У меня с бардами сложно. Трёх основоположников я не беру. Это отдельный разговор. А все остальные, которых я слушал в возрасте от 15 до 40, были мимолётны для меня, даже если бывали очень хороши. Я увлекался кем-нибудь из них, но меня хватало ненадолго. Например, Борис Алмазов (кстати, друг Путина в юности), или замечательный и, увы, покойный Гена Галкин. Я общался с ними, выпивал. Потом уставал и отходил.
Мне даже Никитины, Визбор, Дольский когда-то нравились. Сейчас слышать их невозможно.
Щербаков, Шаов, Иваси – я это называл «философия на трёх аккордах». Они слегка трогают верхнюю плёночку мозга, а людям кажется, что это глубины океана. Выдающийся образец посредственности, претендующей на мысль, – Макаревич.
Бардовская песня не может копать глубоко-глубоко. Она ограничена рамками своей КСПэшной культуры. Но у неё есть значительные эмоциональные возможности. И если она не мудрствует, а говорит эмоциями, то тут могут быть сильные вещи. Именно за это я ценил Алмазова и Галкина. Роман Матюшин – то же самое – мысль проста, но чувства глубоки. Но и тут нельзя обманываться – это эмоциональный пласт, ни в коем случае не духовный.
Да собственно и основоположники (все трое) стали великими за счёт того, что серьёзно осваивали свой эмоциональный пласт. Романтический – Окуджава, трагический – Галич и… многогранный, я бы сказал, мужской пласт – Высоцкий. Он культивировал мощнейшее мужское начало, которое реально было сильнее его психических возможностей. От этого он и умер. Но это три мощных таланта. Три исключения.
А вообще у бардовской культуры, на мой взгляд, есть возрастной ценз – минус пятьдесят. Умилиться, услышав очаровательного Хвостенко, я ещё могу, но погрузиться туда всерьёз уже нет.
Мифы русской интеллигенции
Интеллигенция умерла как сословие: социальное расслоение не обошло её стороной. Место интеллигенции занимают яппи и «креативные» менеджеры. И те и другие лишены коллективных моральных рефлексий.

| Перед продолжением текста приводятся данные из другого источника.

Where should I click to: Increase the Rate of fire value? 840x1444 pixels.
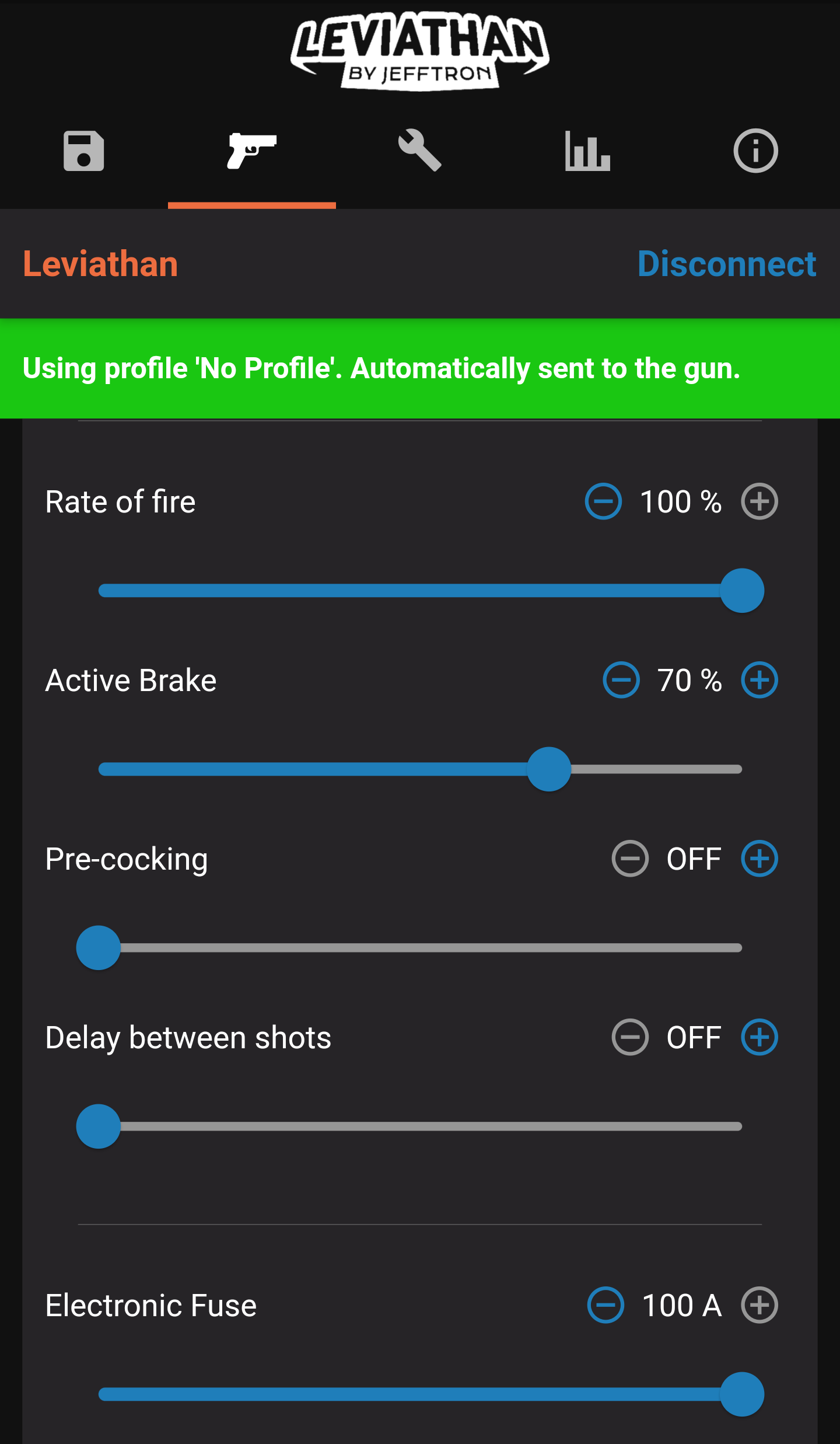760,501
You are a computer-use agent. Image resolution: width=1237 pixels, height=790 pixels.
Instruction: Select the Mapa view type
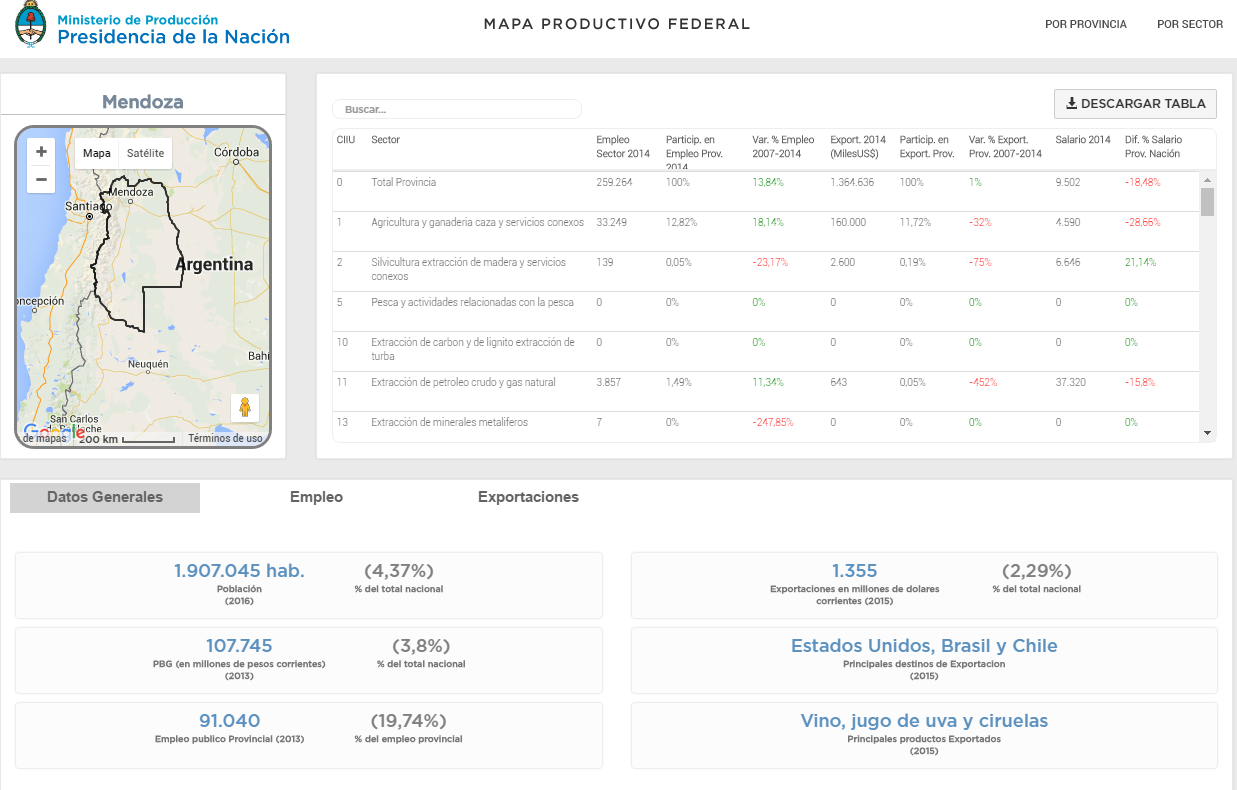pos(97,153)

Интеллигенция появилась в условиях бюрократического государства и сразу стала прослойкой так называемых «лишних людей». Она не была готова служить самодержавной власти, но и идти на сближение с народом не хотела. Точнее, народники попытались повернуть в сторону народа, но 1905 год многих отрезвил.
В вечном выпадении интеллигенции из общества и состоит её сущность. Это «нигилизм без веры», как было замечено авторами сборника «Вехи». Интеллигенция в основном варилась в соку собственных идей – а точнее, превратно понятых достижений европейских интеллектуалов. И торговалась с властью: «Власть, дай порулить, за это мы будем верно служить». И власть, и народ интеллигенция пыталась учить цивилизованному «житью», указывала, каким должно быть, по её мнению, «современное общество» – тон разговора, абсолютно немыслимый для европейца. Не случайно у интеллигенции наряду с общепринятыми были свои любимые культурные ценности. Как заметил кто-то из историков, у советской интеллигенции была своя религия – Стругацкие, своя идеология – Сахаров. Любимые книжки – Бабель, Ильф и Петров, Рыбаков. Любимый театр – Таганка.